Ms. Mathis suggests that the evaluation was actually done much earlier in the day. An entry in the jail's logbook indicates that Mathis was "sent out” at 6:20 a.m. and that he was making remarks to the effect that "someone was going to kill him.” However, the logbook also indicates that at 10:17 a.m., Mathis "was taken to psyco [sic] ward.” That is consistent with the report that Troka prepared after Mathis’ death; it is also roughly consistent with Birmingham's notation that he had spoken to Mathis and sent him for the evaluation between 10:30 and 11:00 a.m. Most compellingly, it jibes with the undisputed fact that Constance Williams, the specialist who evaluated Mathis, did not report for work until 10:02 a.m. that day.
2.
It is not clear whether the reports were "new” in the sense that the plaintiff and her counsel had not seen them before or "new” only in the sense that the defendants had not cited them in their initial summary judgment materials.

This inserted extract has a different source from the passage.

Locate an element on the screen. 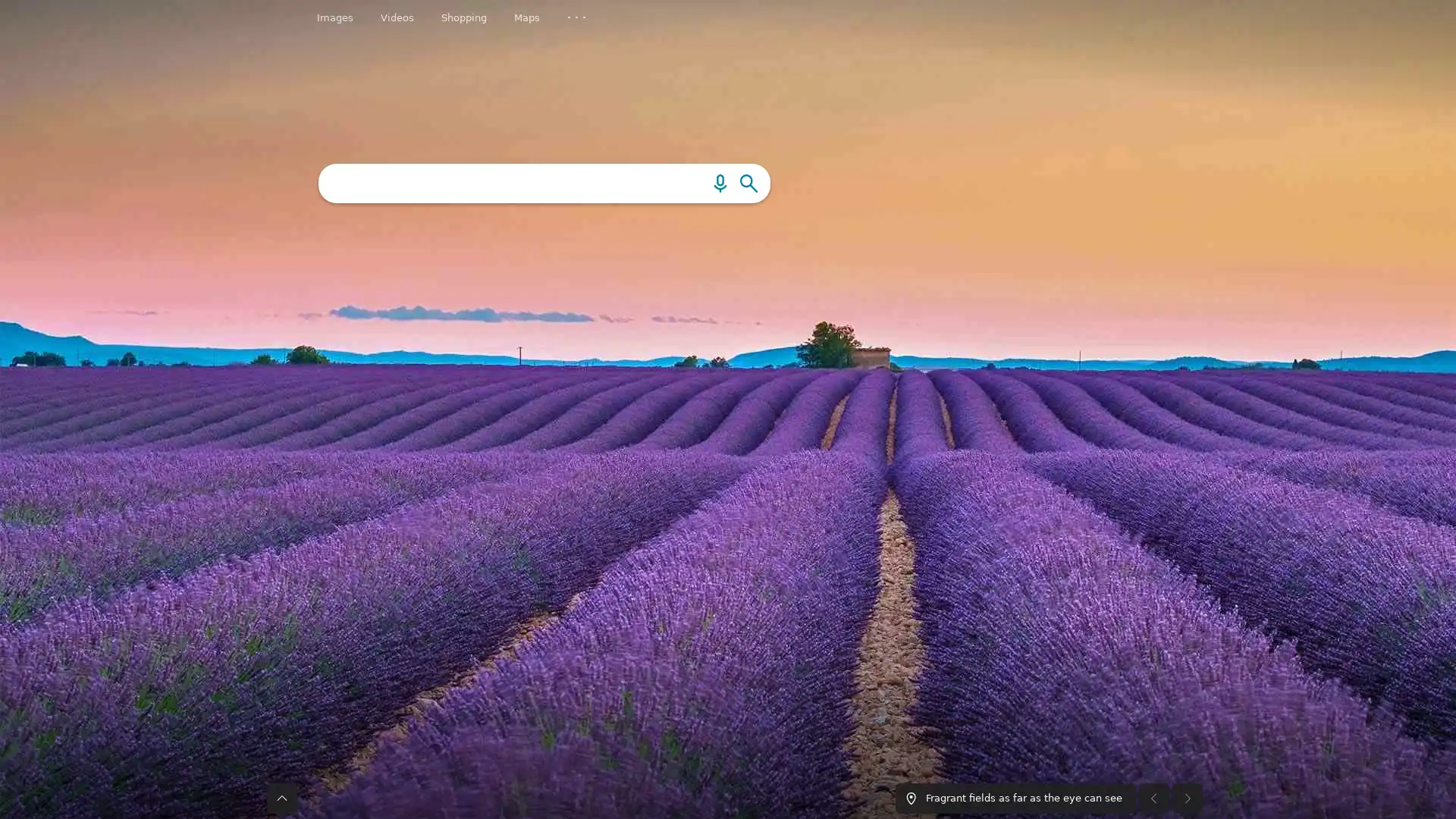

We note that the record reflects neither an objection to the late citation of the reports in the defendants’ reply memorandum nor a request for leave to file a surreply or otherwise to respond to this evidence. Contrast Provenz v. Miller, 102 F.3d 1478, 1483 (9th Cir.1996), petition for cert. filed, 65 U.S.L.W. 3756 (May 5, 1997) (No. 96-1770). Even at this juncture, Ms. Mathis has not indicated what she would have done if given the opportunity to respond to the reports and the arguments that the defendants made in reliance upon them. In any case, for the reasons that follow, we need not resolve this issue.
3.
The rights of a pre-trial detainee under the due process clause of the Fourteenth Amendment are "at least as great as the Eighth Amendment protections available to a convicted prisoner.” City of Revere v. Massachusetts Gen. Hosp., 463 U.S. 239, 244, 103 S.Ct. 2979, 2983, 77 L.Ed.2d 605 (1983). Whether they are greater is an unsettled question that the plaintiff does not pursue here. See Estate of Cole v. Fromm, 94 F.3d 254, 259 n. 1 (7th Cir.1996), cert. denied, - U.S. -, 117 S.Ct. 945, 136 L.Ed.2d 834 (1997).